The trailer itself is a fairly crude step up from the original images imagining Wes Anderson’s Star Wars: The movement here is minimal, and it’s mostly just a collection of the same kind of stills that took off in December. Once again, though, Anderson’s visual style proves a perfect target for this kind of pastiche, because his own movies actually often do take this kind of approach, with fixed images or lists of cast members. (Just look at how many of the shots in the trailer for his upcoming Asteroid City are almost still images — although his trailers do typically feature a lot more dialogue than the ersatz Star Wars trailer.)

But the Curious Refuge trailer does represent a step up in ambition for AI art creators, and it suggests the next steps in a rapidly changing field that seems to be generating almost daily controversies and confusion. Significant legal questions have risen around AI art, with already filing a class-action suit against AI artbot developers, and the U.S. Copyright Office declaring that AI art can’t be copyrighted — so anyone could potentially take these pastiches and claim or use them as their own. The step up from individual images to movie trailers might be a different story, since the editing and voiceover involved in a trailer suggests the “human authorship” that the Copyright Office found lacking in individual images.

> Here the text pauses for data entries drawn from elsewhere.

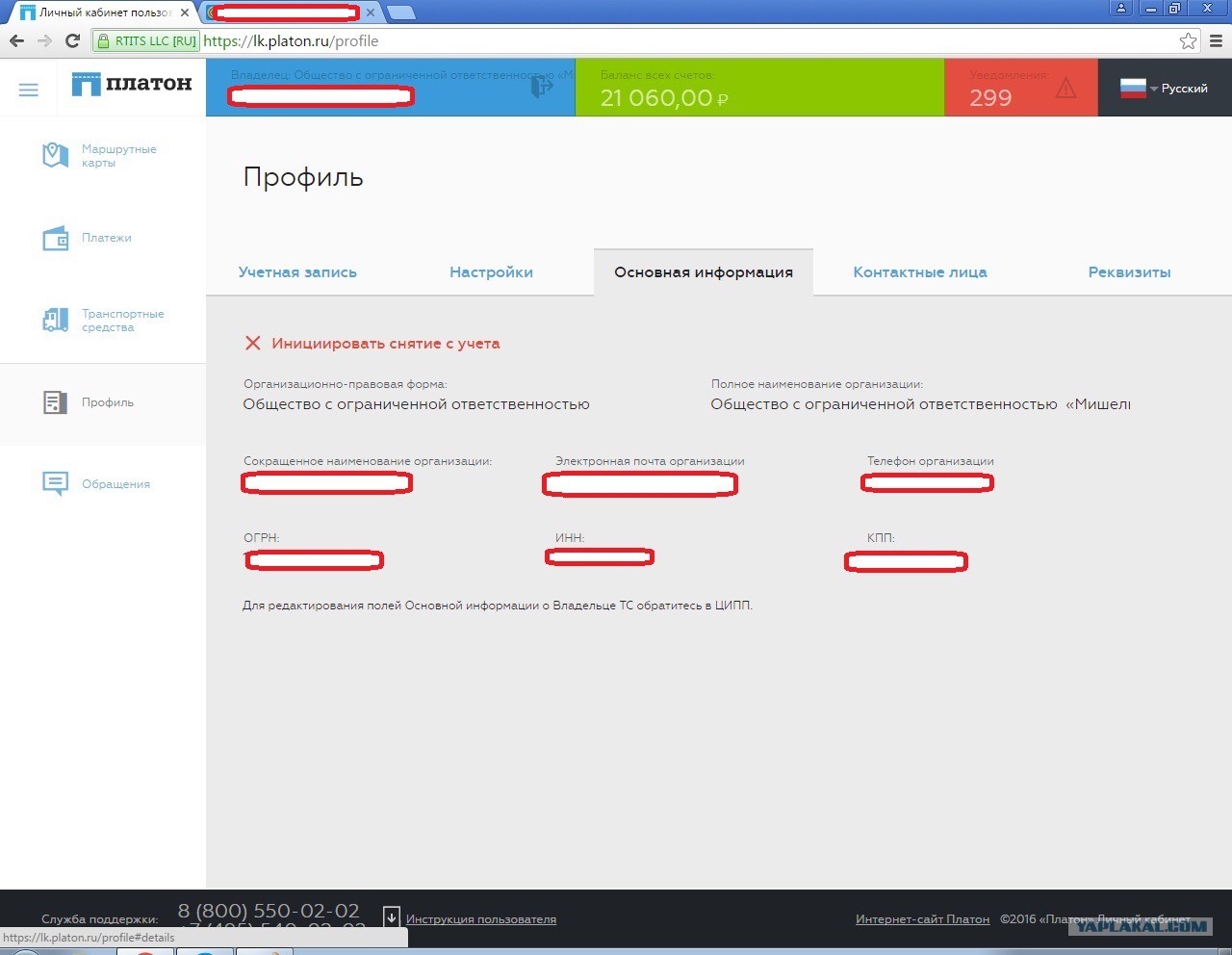1232x955 pixels.
Task: Click the logout icon beside the owner name
Action: 542,87
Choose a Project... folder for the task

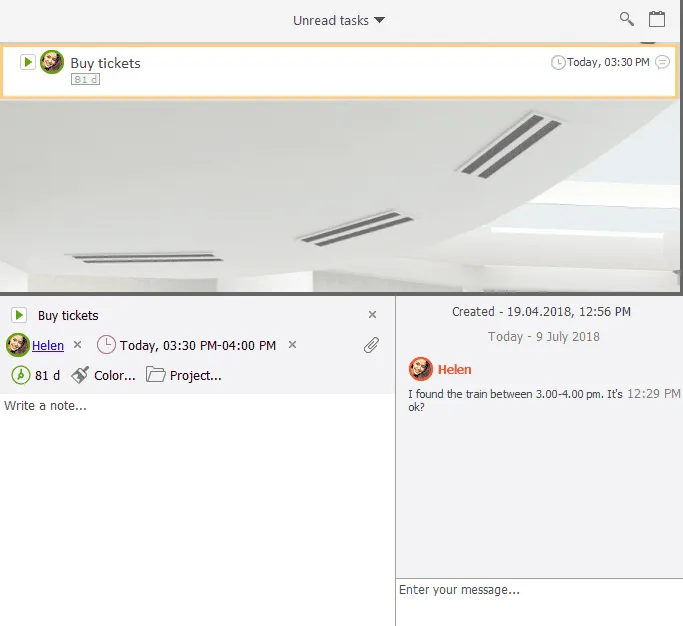coord(183,375)
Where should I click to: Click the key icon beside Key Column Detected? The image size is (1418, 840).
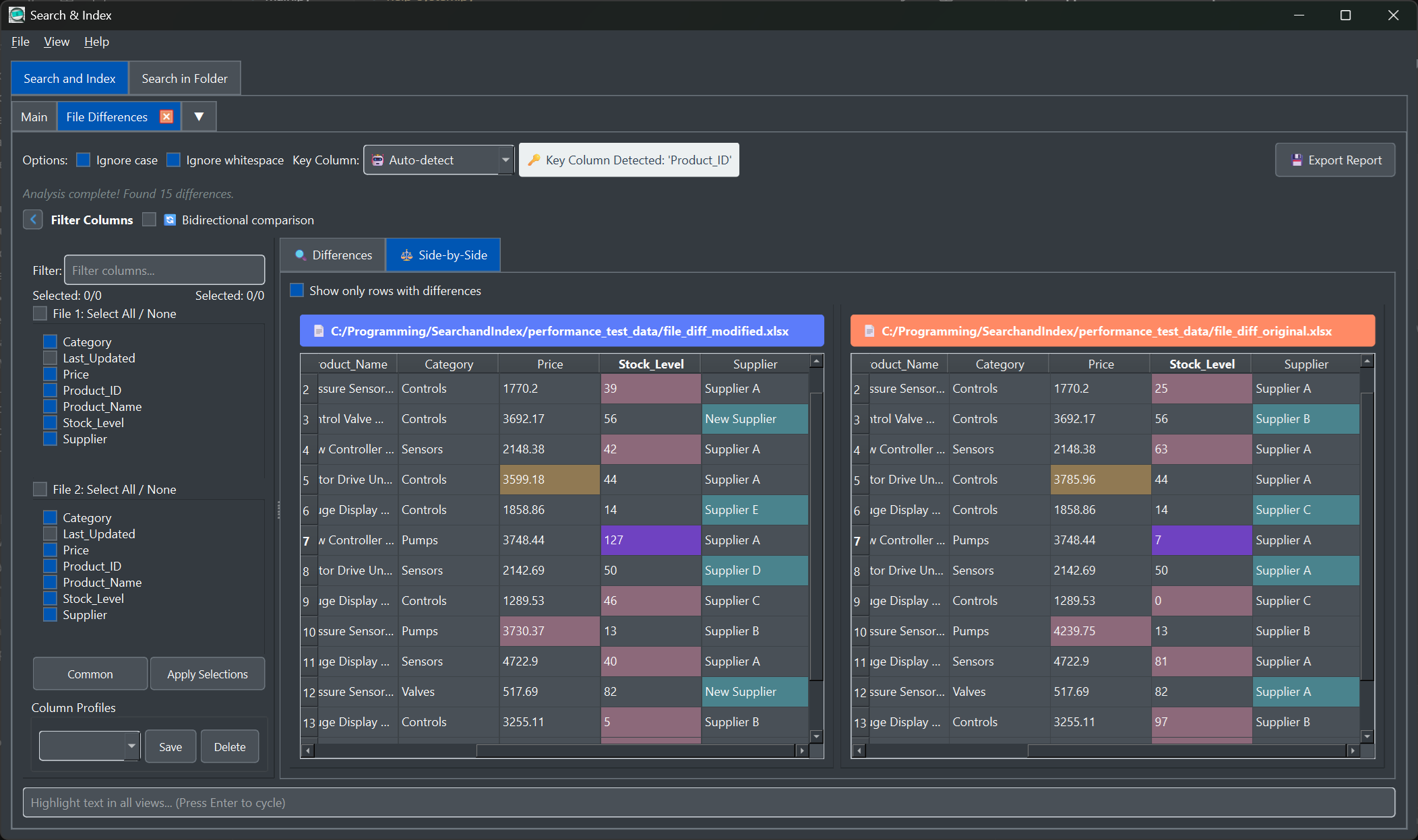pyautogui.click(x=534, y=160)
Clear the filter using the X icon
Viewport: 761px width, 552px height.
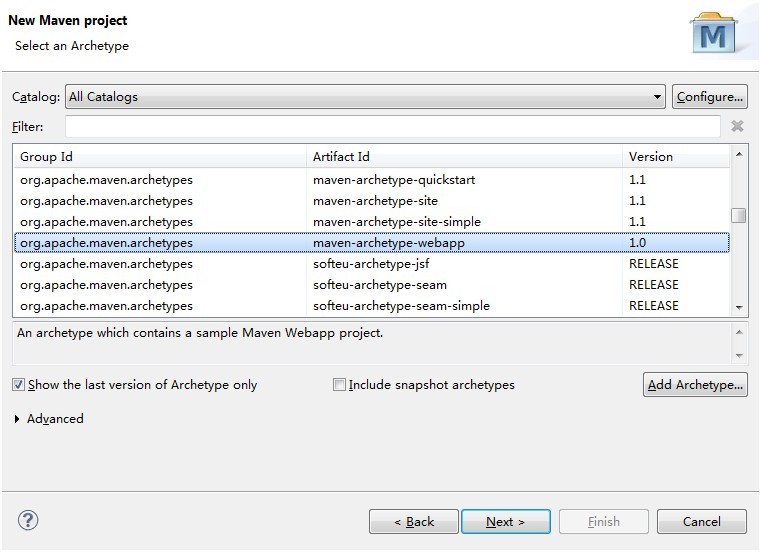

Just being able to copyright a video doesn’t necessarily mean profiting from it, though. Social-media reactions to the Galactic Menagerie trailer have been decidedly mixed, with some responses praising the ideas, images, and especially the fantasy casting, while others have dismissed it as proof that AI isn’t replacing real writers and directors anytime soon.

This isn’t the first full “in the style of Wes Anderson” trailer: YouTube creators have been making similar projects for years, without the benefit of AI art. Anderson’s distinctive deadpan line delivery, pastel color palettes, specific fonts in a distinctive bright yellow, and precision-focused set decoration have made him a favorite target for “what if” movie pastiches for the last decade, from re-edit artists to original content creators to Saturday Night Live.